BEIJING (Reuters) - China slapped fines of more than $300,000 on the Ritz Carlton and Crowne Plaza hotels in Beijing, along with four other companies for using recent tax reforms to justify price increases.
The country’s top economic regulator, the National Development and Reform Commission (NDRC), posted the names of six businesses that had been fined 2 million yuan apiece on its website on Friday.
The companies had raised prices following the May 1 rollout of a value-added tax (VAT) system in the construction, property, finance and life services - which cover the hospitality, healthcare and tourism industries.
Aside from the two hotels, the regulator also fined China World Trade Center, a subsidiary of Singapore developer Capitaland (CATL.SI), a property management subsidiary of New World Development Company (0017.HK) in Shanghai and Shenyang, and Hang Lung Properties Ltd., a subsidiary of Hang Lung Properties Limited (0101.HK).
The fine resulted from a misunderstanding over the new tax system and the hotel adopted a new pricing policy over the weekend, said Michele Lv, a Ritz-Carlton PR manager for Asia Pacific.
China started applying VAT to some sectors in 2012, and the May rollout extended the tax to the final four industries not yet covered.

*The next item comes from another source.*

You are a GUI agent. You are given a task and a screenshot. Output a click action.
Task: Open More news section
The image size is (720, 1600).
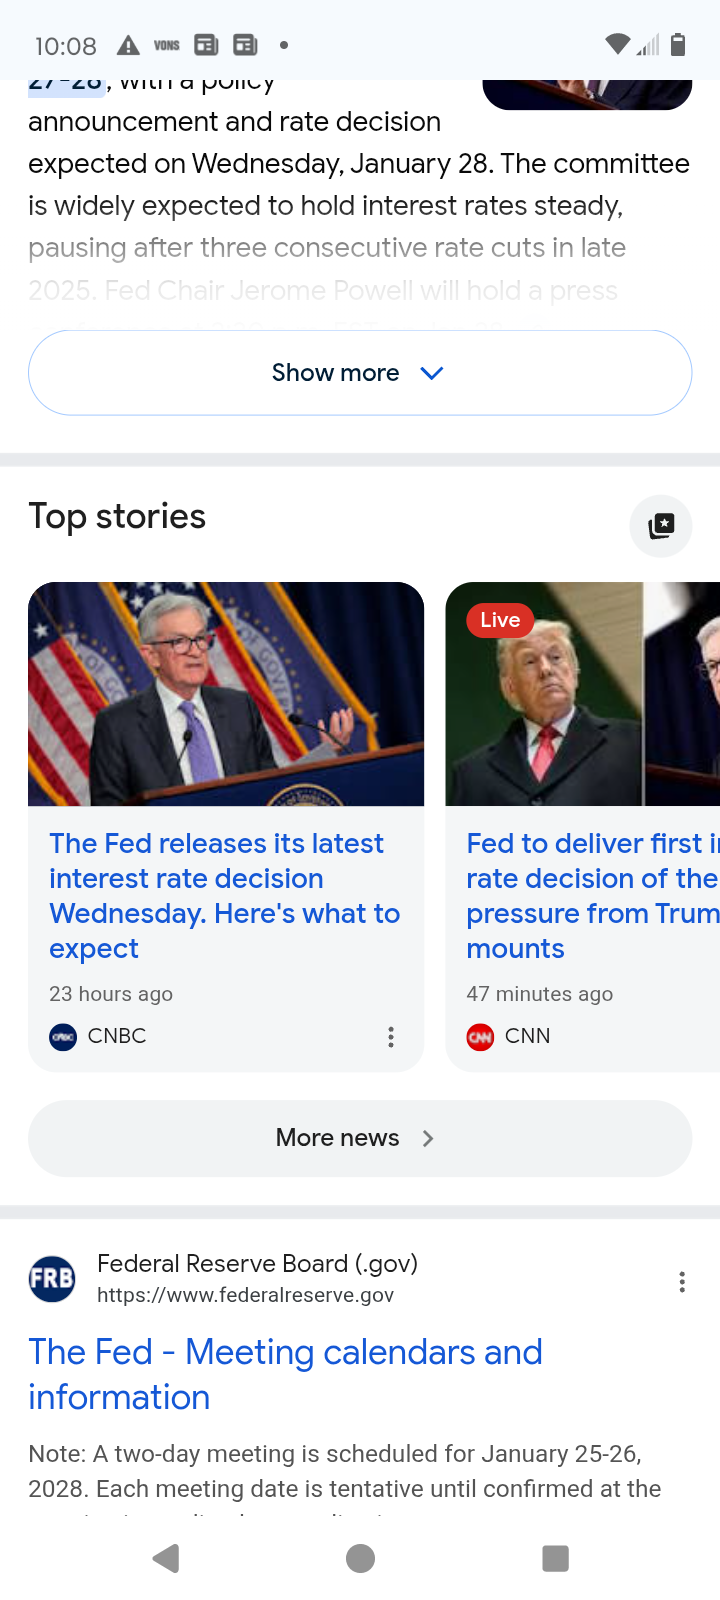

The government hopes the reforms will cut firms’ tax burdens by more than 500 billion yuan ($77.23 billion) this year, part of a broader push for “supply-side reforms” aimed at cutting red tape and scaling back the role of government in business to allow market forces greater room to flourish.The new system replaced a business tax, which directly taxes businesses, whereas a VAT - sometimes known as a goods and services tax - is borne by the end consumer, reducing the burden on companies which are facing rising costs and a slowing economy.